[Selected excerpt]
Two Steps Forward for Ending Drug Tests on Animals in the U.S.

Image by Roland Kuck from Pixabay

We wish to acknowledge the work of Citizens for Alternatives to Animal Research and Experimentation (CAARE) on the issue of animal testing, and share this update that they sent out.

Posted by Barbara Stagno · Contact Author · on June 20, 2022

Two major breakthroughs last week paved the way for an end to the use of animals in drug tests.

On Tuesday June 14, the Senate Committee on Health, Education, Labor & Pensions (HELP) passed the Food and Drug Legislative Packet (S.4348) that included the FDA Modernization Act, to eliminate FDA’s animal testing requirement. This followed the overwhelming passage of comparable legislation by the House of Representatives the prior week.

This major step forward will advance the FDA Modernization Act, bringing it closer to full enactment, ushering in historic change for animals.

CAARE is grateful to all our supporters for the calls and emails you have made to Congress over this past year to support the bill. But our work is not yet done, as we wait for the full Senate to decide on the bill in the next several months.

Eliminating the animal testing requirement for new drugs is essential to allow for the use of exceptional, modern methods being developed that can replace animals.

One such advancement was heralded last week when Draper Laboratories announced that results from its lung chip model were able to identically replicate those seen for drugs to treat COVID-19 treatments in human patients.

We’ve heard continually from animal researchers about how a shortage of primates for research threatens the fight against the COVID-19 pandemic and other infectious disease research. At the same time, CAARE has extensively demonstrated the capability of non-animal alternatives for rapidly developing treatments and vaccines for COVID-19. 

Now Draper has advanced that concept by creating the first model of the human lung, called the PREDICT96-ALI, that can predict the efficacy and safety of SARS-CoV-2 therapeutics rapidly and at high volume.

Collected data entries

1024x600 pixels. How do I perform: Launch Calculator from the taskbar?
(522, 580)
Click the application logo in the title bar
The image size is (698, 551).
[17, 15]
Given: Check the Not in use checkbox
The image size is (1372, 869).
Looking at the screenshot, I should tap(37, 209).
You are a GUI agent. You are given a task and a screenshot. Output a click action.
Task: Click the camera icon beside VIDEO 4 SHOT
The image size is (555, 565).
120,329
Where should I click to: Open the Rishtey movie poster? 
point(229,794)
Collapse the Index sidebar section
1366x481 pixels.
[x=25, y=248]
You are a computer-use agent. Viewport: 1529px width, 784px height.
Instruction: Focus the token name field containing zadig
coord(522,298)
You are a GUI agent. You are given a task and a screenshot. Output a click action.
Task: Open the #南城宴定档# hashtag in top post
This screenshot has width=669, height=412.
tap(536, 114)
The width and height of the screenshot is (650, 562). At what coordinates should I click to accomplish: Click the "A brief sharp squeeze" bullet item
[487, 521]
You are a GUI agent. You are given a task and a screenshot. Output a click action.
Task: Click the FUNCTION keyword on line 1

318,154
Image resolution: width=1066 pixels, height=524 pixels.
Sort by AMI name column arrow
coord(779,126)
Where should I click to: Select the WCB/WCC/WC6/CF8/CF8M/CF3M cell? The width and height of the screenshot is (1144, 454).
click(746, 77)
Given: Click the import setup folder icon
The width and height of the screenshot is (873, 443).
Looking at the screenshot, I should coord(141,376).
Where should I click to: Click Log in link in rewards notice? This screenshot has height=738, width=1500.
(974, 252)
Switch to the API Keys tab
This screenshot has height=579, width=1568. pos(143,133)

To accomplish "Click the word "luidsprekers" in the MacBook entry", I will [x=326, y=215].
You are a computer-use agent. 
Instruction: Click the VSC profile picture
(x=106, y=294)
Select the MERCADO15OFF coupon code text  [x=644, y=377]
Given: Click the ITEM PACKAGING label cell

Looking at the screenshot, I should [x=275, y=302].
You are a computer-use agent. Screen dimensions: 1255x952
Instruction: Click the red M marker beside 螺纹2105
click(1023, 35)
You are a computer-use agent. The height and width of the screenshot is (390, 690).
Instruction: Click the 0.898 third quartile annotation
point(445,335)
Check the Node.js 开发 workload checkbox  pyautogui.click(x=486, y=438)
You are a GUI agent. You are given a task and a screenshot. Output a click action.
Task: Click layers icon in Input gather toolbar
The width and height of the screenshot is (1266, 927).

[Tasks to complete]
A. Render the sentence "Two major breakthroughs last week paved the way for an end to the use of animals in drug tests." from the article on ending animal drug testing into Spanish.
B. Write the next few sentences of the article on ending animal drug testing, picking up after its final sentence.

[Results]
A. Dos grandes avances la semana pasada allanaron el camino para poner fin al uso de animales en las pruebas de medicamentos.

B.
The lung chip is made from human cells cultured into tissues on multiwell plates to allow for high throughput testing. After infecting the models with the SARS-CoV-2 virus, the results reproduced clinical data from three standard therapeutics given to patients hospitalized for COVID-19: Lagevrio™ (molnupiravir), Paxlovid™ (nirmatrelvir and ritonavir) and Veklury® (remdesivir).

According to Draper, “The study highlights the power of using 3-D, complex human tissue models rather than existing techniques such as animal testing or overly simplistic human or animal cell culture models that do not accurately mimic infection or drug responses in humans.”

The company believes their model can be applied to other diseases including emerging infectious disease like COVID-19 that pose global threats or future pandemics.

While breakthroughs like this are incredibly exciting, we know that as long as regulatory requirements don’t keep pace with scientific developments, animals will continue to needlessly suffer and die.

That’s why CAARE has always emphasized that we need to change the laws that perpetuate and reward animal experiments.

The FDA Modernization Act will be a vital first step towards ending animal testing by removing the requirement that all new drugs be tested on animals. And while the bill looks promising to pass, we will not cease our work until it does.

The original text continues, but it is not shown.